大阪ニュース

「患者にならないで」 医療の厳しい状況訴え

2020年12月16日

 大阪府内での新型コロナウイルスの感染拡大に伴う医療提供体制の逼迫(ひっぱく)を受け、府医師会は15日、大阪市天王寺区の府医師会館で会見し、医療の厳しい状況を訴えた。また府民に向けて「あなたの大切な人と、あなたはもう患者にならないで」と感染拡大防止のメッセージを発信し、協力を呼び掛けた。

府民に向けたメッセージを発信する茂松会長=15日、大阪市天王寺区の府医師会館

 府医師会は13日、府内の5大学病院や一部の公立病院、病院団体と新型コロナを巡る問題意識の共有を図ろうと会合を開催。意見を取りまとめ、14日に府に対して施策に反映してもらうよう要望した。

 要望書では、医療の危機的状況に鑑み、不要不急の外出自粛などへの協力を求めることや、高齢者施設のクラスター(感染者集団)発生予防の対策▽院内感染対策のための医療従事者を対象にした研修の実施▽院内清掃をアウトソーシングできるよう、関連業界を啓発し、環境を整備すること−など6項目の実施を求めている。

 府民に向けたメッセージでも、強い危機感をにじませている。第1波に比べて、今回の第3波では確実に病床数を増やしているとした一方、それでも数が不十分な現状を危惧。

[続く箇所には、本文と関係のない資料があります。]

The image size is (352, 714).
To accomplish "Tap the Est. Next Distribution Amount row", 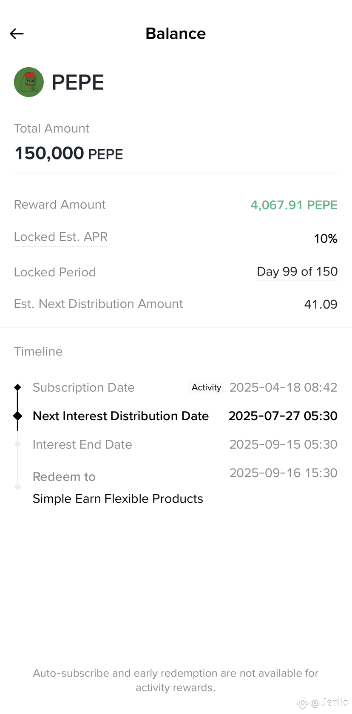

 大学病院や大規模病院では一部病棟を閉鎖し、新型コロナの患者用に利用している。その上で府民に向け、必要な外出かどうかをよく考えるよう促している。

 府医師会の茂松茂人会長は、医療の逼迫を抑えるためには「1波から2波の間で1日(の感染者が)、ゼロか1、または2という日もあった。あのレベルまで抑えないと。ベースラインをゼロに近くすることが一つの目標。強い意識を持ち、みんなで協力しないといけない」と語った。